▸ Data to use:

>>>

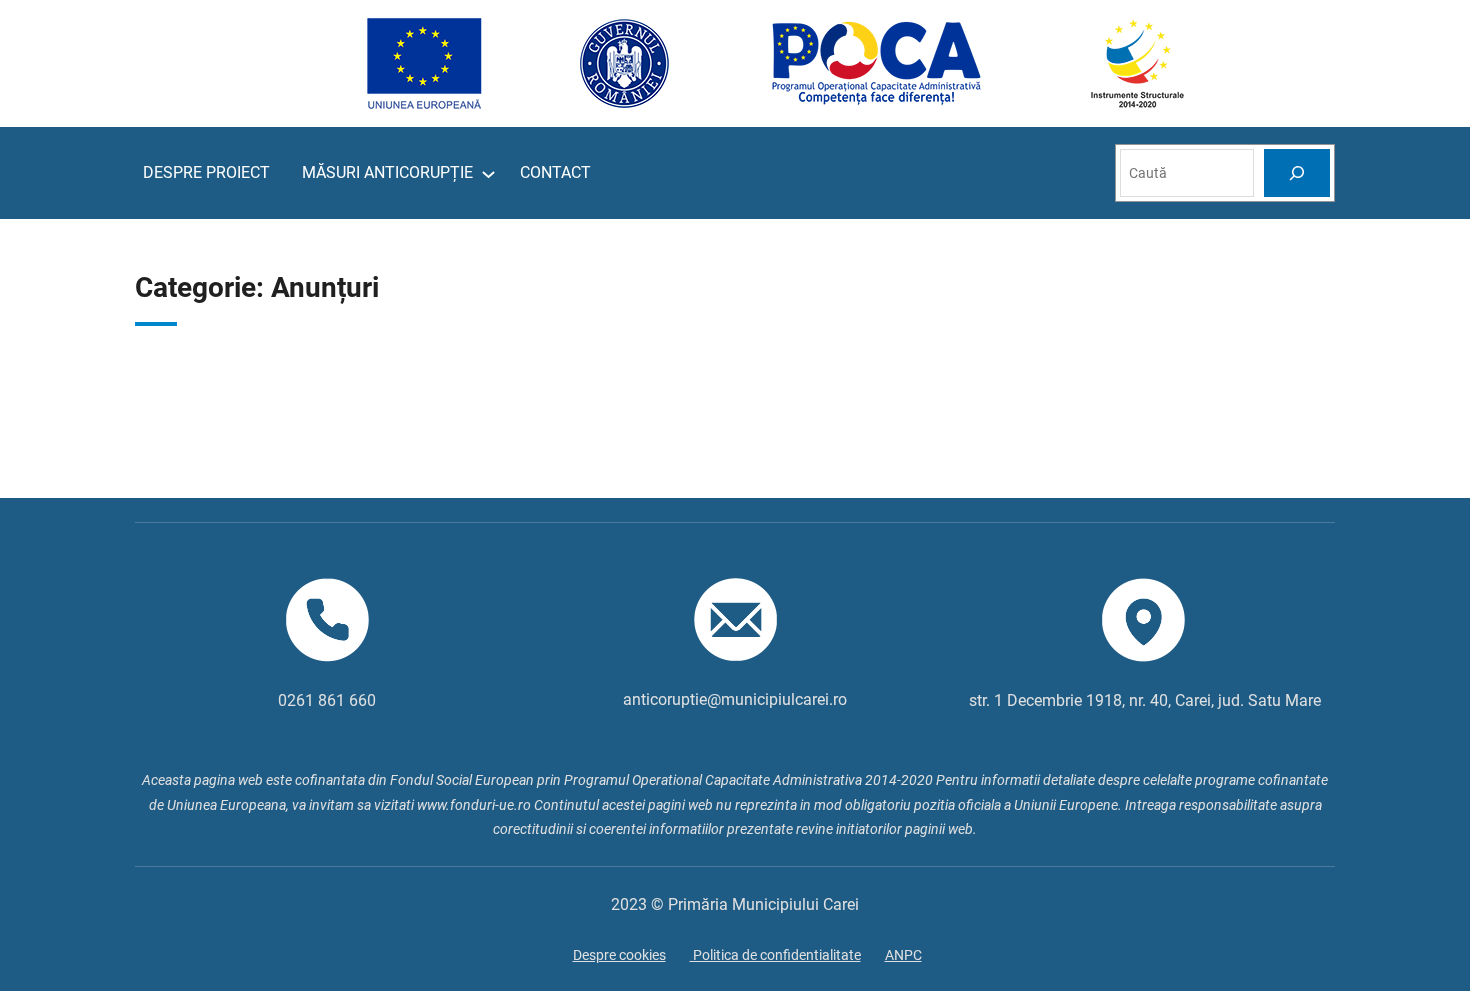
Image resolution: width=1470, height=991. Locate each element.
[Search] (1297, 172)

<<<
>>>

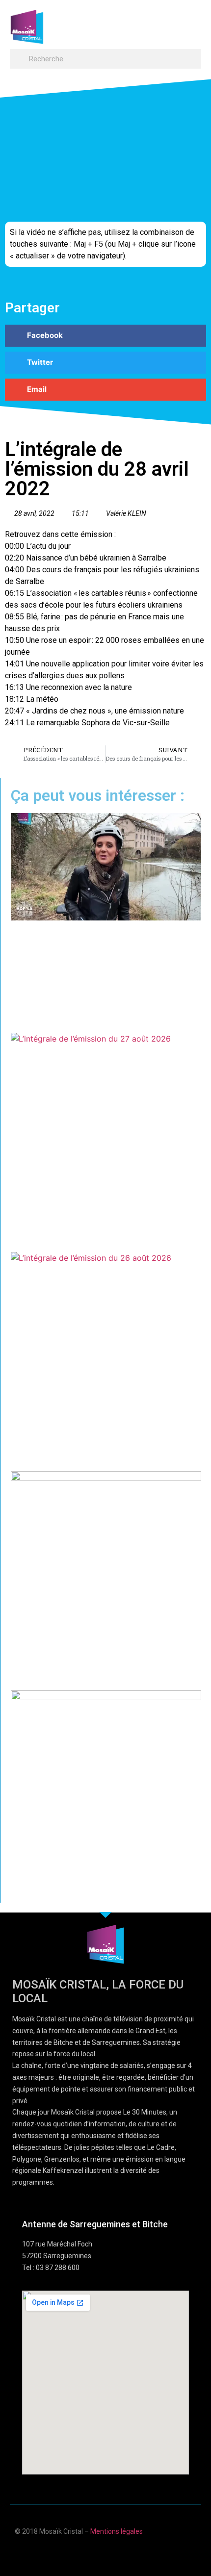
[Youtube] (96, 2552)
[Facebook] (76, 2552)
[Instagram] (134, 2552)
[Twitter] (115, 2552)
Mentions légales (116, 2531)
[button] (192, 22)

<<<

▸ Instructions to follow: Will you return exactly the lines above from the one with "Image resolution: width=1470, height=991." down to the one with "[Search] (1297, 172)", counting both as part of the range?

▸ Response area:
Image resolution: width=1470, height=991. Locate each element.
[Search] (1297, 172)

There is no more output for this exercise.